Reason / reasons for hardening of surgical sutures composed of purified connective tissue and their packaging:

• Occasionally, such surgical sutures are required to be hardened using appropriate techniques (usually using chromic salts, such as chromium trioxide) so as to delay the absorption of the suture materials in the body whenever they are used. Surgical sutures obtained from such sources are packaged in glass tubing. The tubes may contain some fluids in it.

• When the tubing fluid contains any water the tubes of the catgut are labeled “Non-boilable”.

• If the tubing fluid is anhydrous, the tubes may be boiled before opening for its use in reality.

• Non boilable tubes are filled with alcohol containing small quantity of water.

• Official catgut is of the non boilable variety.

Sterilization Techniques used and its implications on the suture materials.

• Among the widely accepted methods for the sterilization of sutures, autoclave sterilization with free access of water vapor, applicable only for those sutures that

are not harmed by this process.

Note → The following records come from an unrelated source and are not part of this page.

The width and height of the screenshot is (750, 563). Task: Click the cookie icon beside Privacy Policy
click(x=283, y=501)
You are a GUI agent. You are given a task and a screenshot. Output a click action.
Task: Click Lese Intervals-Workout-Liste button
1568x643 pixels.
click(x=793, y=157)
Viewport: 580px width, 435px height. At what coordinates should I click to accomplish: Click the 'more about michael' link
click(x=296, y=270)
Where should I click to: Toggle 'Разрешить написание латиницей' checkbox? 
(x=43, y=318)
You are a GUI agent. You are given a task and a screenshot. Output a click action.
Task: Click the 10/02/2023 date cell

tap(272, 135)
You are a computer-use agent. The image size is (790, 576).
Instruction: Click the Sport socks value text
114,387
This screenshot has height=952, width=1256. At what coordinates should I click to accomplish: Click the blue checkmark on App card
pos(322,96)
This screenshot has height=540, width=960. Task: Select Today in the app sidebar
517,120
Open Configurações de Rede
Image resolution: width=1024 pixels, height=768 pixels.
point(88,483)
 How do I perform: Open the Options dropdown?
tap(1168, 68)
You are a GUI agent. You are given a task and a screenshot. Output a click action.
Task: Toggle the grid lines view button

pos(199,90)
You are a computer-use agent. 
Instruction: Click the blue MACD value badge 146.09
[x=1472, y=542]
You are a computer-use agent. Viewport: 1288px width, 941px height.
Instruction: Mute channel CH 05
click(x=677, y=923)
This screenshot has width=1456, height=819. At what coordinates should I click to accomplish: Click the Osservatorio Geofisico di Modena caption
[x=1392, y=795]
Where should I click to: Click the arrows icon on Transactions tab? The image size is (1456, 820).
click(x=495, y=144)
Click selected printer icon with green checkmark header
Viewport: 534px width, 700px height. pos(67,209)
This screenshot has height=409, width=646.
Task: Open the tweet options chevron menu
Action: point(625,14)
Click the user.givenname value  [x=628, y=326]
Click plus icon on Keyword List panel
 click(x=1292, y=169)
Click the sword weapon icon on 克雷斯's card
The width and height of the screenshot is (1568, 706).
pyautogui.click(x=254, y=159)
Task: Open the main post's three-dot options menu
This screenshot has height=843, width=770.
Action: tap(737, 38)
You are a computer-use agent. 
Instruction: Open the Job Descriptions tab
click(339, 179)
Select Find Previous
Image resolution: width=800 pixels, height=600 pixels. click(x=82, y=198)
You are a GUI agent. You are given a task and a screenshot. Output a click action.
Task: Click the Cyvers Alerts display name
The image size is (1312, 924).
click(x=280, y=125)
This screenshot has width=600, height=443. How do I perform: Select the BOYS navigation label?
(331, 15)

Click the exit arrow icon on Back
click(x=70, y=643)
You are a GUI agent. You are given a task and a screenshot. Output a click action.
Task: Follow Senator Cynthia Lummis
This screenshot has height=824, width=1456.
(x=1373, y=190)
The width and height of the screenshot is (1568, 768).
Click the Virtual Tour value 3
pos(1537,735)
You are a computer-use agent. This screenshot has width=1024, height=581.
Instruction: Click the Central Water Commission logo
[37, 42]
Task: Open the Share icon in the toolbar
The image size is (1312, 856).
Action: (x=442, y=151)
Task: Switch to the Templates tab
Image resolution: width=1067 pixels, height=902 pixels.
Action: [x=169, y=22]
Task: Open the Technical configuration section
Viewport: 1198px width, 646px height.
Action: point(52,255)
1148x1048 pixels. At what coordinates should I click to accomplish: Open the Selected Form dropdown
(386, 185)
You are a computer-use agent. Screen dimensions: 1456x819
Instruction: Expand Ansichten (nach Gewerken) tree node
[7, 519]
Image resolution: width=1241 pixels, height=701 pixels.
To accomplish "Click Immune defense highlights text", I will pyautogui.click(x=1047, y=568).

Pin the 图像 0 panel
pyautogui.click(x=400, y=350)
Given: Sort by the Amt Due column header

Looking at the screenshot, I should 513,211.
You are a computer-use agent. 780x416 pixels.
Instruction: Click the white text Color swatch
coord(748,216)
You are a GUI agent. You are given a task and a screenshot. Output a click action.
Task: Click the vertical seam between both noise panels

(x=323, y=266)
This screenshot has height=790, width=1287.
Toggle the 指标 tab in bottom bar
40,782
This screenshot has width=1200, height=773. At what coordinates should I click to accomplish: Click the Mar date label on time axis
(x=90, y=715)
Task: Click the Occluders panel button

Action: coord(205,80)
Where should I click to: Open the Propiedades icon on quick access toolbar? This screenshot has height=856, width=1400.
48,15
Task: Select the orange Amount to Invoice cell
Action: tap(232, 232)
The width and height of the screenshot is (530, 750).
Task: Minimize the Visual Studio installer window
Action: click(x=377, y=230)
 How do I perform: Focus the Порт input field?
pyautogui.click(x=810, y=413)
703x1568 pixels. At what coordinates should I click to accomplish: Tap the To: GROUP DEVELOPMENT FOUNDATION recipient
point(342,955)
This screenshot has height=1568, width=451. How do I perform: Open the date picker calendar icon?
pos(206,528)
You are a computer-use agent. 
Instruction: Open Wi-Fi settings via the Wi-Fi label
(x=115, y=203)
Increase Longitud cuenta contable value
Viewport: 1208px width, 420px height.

Dry heat at 310º F ; ethylene oxide ; and irradiation sterilization using either β or γ rays.

Advantages of irradiation sterilization over the older methods insofar as commercial production is concerned.

• The sutures are sterilized in their final sealed packages, eliminating any danger of recontamination.

• The radiation dose is considered to be 40% greater than necessary to kill even the most resistant spore forming organisms, each suture receiving a minimum dose of 2.5 mega rads.

• Lack of deteriorating effect upon many sutures.

• Irradiation sterilized surgical gut is stronger, more pliable and easier to handle than dry heat sterilized surgical gut sutures.

• In the irradiation process the prepared gut is packed in aluminum foil envelopes containing 90% isopropyl alcohol as preservative. The envelopes are then passed through an irradiation area on a conveyer system. Thus the catgut is sterilized when sealed in its final container and since the process is rapid, there is no lengthy hold up of material as in other processes. The exterior of the packet is sterilized before opening by immersion in a solution of 1% formaldehyde in 90% isopropyl alcohol.